La Commisione esecutiva aveva proposto di rinnovare la licenza per un periodo da 5 a 7 anni, riducendo la proposta iniziale dei 10 anni, ed alla fine ha accettato il compromesso di 5 anni. Tutto viene rimandato in attesa di ulteriori approfondimenti scientifici, che pur esistono, sia a favore – come ricerche dell’EFSA (agenzia europea per la sicurezza alimentare), che avrebbero stabilito improbabili le connessioni tra glifosati e forme cancerogene – o come studi dell’OMS che ne avrebbero invece attestato una possibile connessione.

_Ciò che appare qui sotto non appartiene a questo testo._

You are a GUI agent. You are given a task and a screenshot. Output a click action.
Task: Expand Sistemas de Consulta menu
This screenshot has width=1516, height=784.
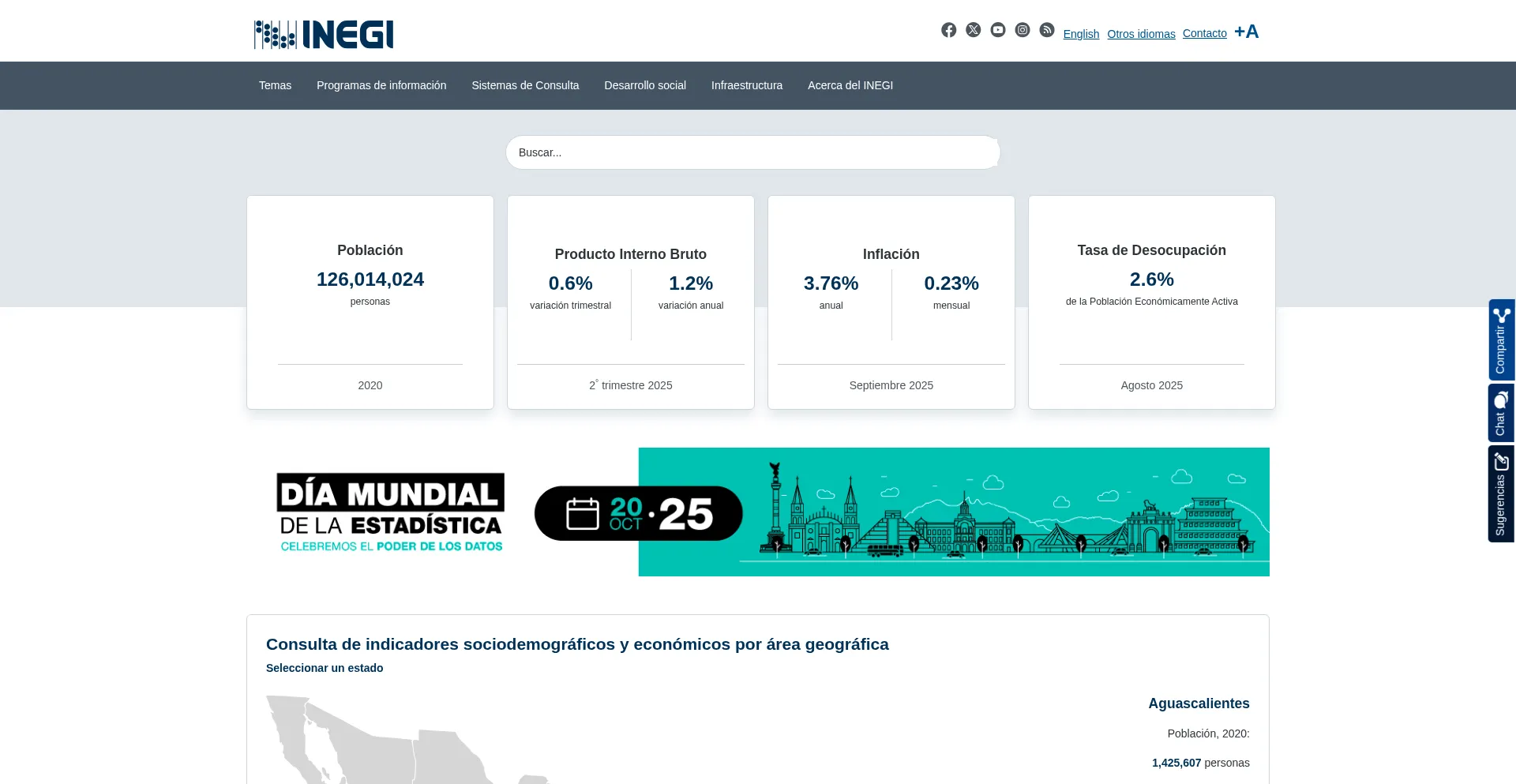point(525,85)
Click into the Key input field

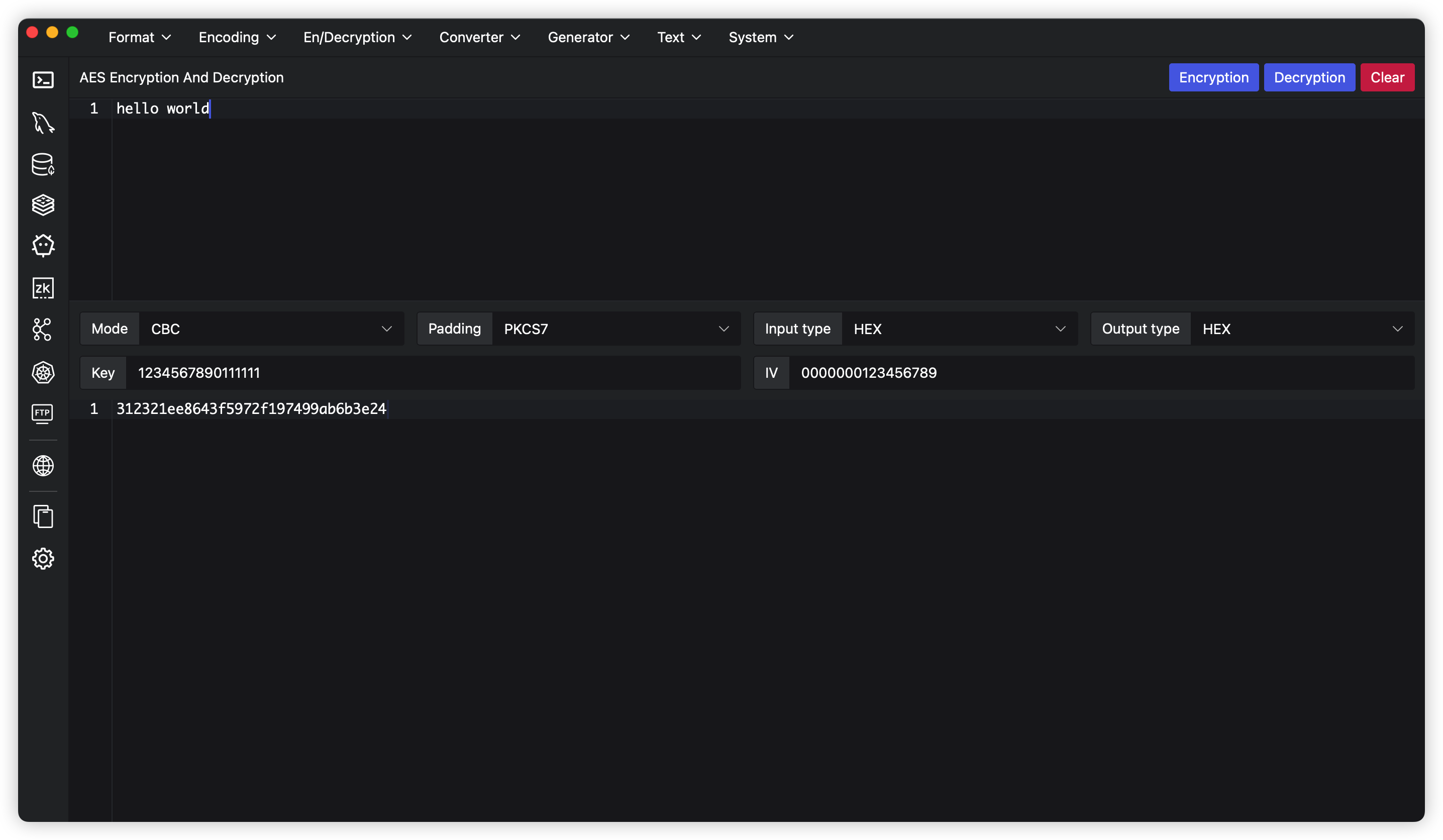click(x=432, y=373)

Non è un segreto che la Commissione esecutiva da sempre favorevole all’impiego del diserbante, facendo sorgere forte il sospetto di una stretta intesa con l’industria, abbia ora accettato il compromesso del rinvio di 7 anni grazie ad un emendamento dei democristiani europei (PPE) che in definitiva conferma che, in tema di diserbanti, non esiste alternativa economicamente valida a garantire la salute del cittadino e il reddito degli agricoltori.
Contro l’Esecutivo europeo si sono sempre espressi i media che hanno parteggiato a favore della definizione del glifosato operata dal CIRC (centro Internazionale di ricerca sul cancro), quale sostanza probabilmente cancerogena e si sono impegnati a demolire la reputazione dell’erbicida che, ancora oggi appare indispensabile per gli agricoltori che lo utilizzano da oltre 30 anni, sotto il controllo delle agenzie specializzate.
Questi stessi media però, si sono guardati bene dal riferire i dati di una recente inchiesta dell’agenzia Reuter, derivante dalla deposizione giurata del presidente del gruppo di lavoro del CIRC incaricato di valutare il glifosato, il quale, davanti al tribunale della California ha contestato i risultati della ricerca epidemiologica effettuata dall’Agricultural Research Study che, su un campione di 89mila agricoltori, non aveva accertato alcuna connessione tra l’impiego del glifosato e l’aumento dei casi di cancro.
A favore di chi sostiene l’utilità del diserbante c’è un’inchiesta comune, condotta da OMS e dalla FAO, che esclude “probabilmente” ogni tossicità del prodotto, come pure una ricerca OMS/ONU, effettuata attraverso il Comitato Congiunto sui Residui Pesticidi, JMPR, che nega la correlazione tra l’uso del glifosato e lo sviluppo del cancro, conclusione a cui si sono associate anche l’agenzia europea dei prodotti chimici (ECHA) e quella della sicurezza alimentare (EFSA).
Per tornare alla polemica innestata dal CIRC, i detrattori del glifosato, l’agenzia Reuter pubblica ben dieci modifiche tra la prima versione e il rapporto finale, tutte sul cambio del termine non cancerogeno in cancerogeno. Del resto esiste anche una petizione lanciata dagli ecologisti di Greenpeace che sta ottenendo un enorme successo grazie anche agli allarmismi lanciati dalla stampa e dalle differenti inchieste giornalistiche. Greenpeace però è il nemico giurato di Monsanto, simbolo di quell’industria agro-chimica che bisogna distruggere per salvare il pianeta dalla folle corsa verso il consumismo e la produttività sfrenati.
Da tutto ciò, gli agricoltori restano sgomenti dal momento che il glifosato attualmente non ha concorrenti perché non esistono prodotti alternativi in grado di poterlo sostituire efficacemente. In fin dei conti, Greenpeace ha lavorato in maniera ottimale vincendo la battaglia mediatica e convincendo l’opinione pubblica. La scienza deve ora solo tacere.